Risks and opportunities from Red Sea tension

It has been impossible to start the new year from scratch because the world is still under political pressure, which could result in new and more significant conflicts.

In this regard, the activities in the Red Sea are especially important. The creation of a naval power to guard the area’s boats appeared to improve the condition, but it did not. Houthi ballistic-missile attacks on boats in the Red Sea remain, obstructing the safe movement of goods through the Suez Canal and the Bab-el-Mandeb Strait.

As a result, delivery companies are being forced to find alternative routes in order to protect their employees and cargo, which, predictably, results in more time and money.

The results are already clear: According to Freightos, a system for booking and payment for international transport, costs from Asia to Northern Europe have more than doubled to over US$ 4, 000 per 40-foot vessel, while they have increased to$ 5, 175.

Shipping costs from Asia to North America’s eastern coast increased by 55 % to$ 3,900 per 40-foot box.
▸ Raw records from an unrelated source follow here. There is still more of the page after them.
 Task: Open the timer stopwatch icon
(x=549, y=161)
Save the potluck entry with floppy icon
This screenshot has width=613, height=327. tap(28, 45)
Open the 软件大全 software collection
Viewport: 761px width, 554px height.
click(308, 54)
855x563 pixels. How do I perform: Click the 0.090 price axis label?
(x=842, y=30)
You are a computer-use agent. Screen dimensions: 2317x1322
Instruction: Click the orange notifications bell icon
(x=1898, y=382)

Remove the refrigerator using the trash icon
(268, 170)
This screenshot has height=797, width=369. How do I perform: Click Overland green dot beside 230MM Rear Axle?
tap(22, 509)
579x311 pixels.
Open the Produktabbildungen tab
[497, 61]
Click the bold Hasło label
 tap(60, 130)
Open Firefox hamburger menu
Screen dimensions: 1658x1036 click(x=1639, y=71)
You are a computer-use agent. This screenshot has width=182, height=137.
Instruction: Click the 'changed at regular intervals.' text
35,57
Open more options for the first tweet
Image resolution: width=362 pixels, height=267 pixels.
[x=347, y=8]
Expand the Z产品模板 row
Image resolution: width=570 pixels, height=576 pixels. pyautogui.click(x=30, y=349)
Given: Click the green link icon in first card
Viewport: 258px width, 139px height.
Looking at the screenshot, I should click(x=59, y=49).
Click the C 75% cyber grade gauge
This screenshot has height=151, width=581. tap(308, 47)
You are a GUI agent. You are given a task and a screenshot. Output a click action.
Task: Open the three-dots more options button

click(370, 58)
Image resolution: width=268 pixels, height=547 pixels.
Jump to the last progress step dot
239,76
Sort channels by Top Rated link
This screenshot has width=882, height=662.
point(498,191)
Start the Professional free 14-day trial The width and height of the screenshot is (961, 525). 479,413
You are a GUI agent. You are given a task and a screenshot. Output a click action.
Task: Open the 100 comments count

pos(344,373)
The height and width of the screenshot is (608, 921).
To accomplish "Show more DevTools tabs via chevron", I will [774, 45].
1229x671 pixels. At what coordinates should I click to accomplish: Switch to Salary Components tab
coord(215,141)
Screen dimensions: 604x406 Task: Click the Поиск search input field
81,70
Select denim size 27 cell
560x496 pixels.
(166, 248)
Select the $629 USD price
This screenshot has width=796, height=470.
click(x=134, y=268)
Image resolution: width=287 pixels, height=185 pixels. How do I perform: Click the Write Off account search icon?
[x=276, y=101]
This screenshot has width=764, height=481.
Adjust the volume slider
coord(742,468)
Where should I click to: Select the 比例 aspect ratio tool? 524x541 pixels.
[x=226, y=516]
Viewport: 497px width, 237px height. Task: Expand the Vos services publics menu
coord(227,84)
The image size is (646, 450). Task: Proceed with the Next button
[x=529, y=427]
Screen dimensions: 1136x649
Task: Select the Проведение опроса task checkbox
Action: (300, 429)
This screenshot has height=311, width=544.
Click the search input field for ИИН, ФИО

West coast rates increased by 63 % to more than$ 2,700.

This is not because businesses decided to arbitrarily raise prices and take advantage of the situation, but rather because it would cost up to$ 1 million more to divert ships through the southernmost point of Africa.

The good news is that costs from Asia to Northern Europe and the Mediterranean are still significantly lower than the pandemic-driven 2021 report spikes of$ 14, 000 per 40-foot box.

Of course, this does not imply that the possibility of an increase in inflation is unimportant, but at least there is some hope that price growth wo n’t be as severe.

But what if the position in the area continues to deteriorate?

Let’s start by stating that, at least based on Irans ‘ reluctance to engage in direct conflict with the US and Israel, the likelihood of such a circumstance remains lower for the time being.

However, it is very possible that transportation prices will increase more, upsetting the plans of central banks, if Houthi attacks and piracy in the Red Sea remain.

Regulators will likely be forced to delay a change in economic policy, which will put pressure on the world economy and worsen market sentiment, to be more accurate.

Who stands to gain from this conflict, exactly?

Second, there are the freight firms, whose stock prices have already increased. Next, a volume move toward sea-air services or airfreight alternatives may result from delays in sea transportation.

Additionally, oil and gold prices may increase as a result of supply constraints and, of course, higher transportation costs, as well as increased confusion.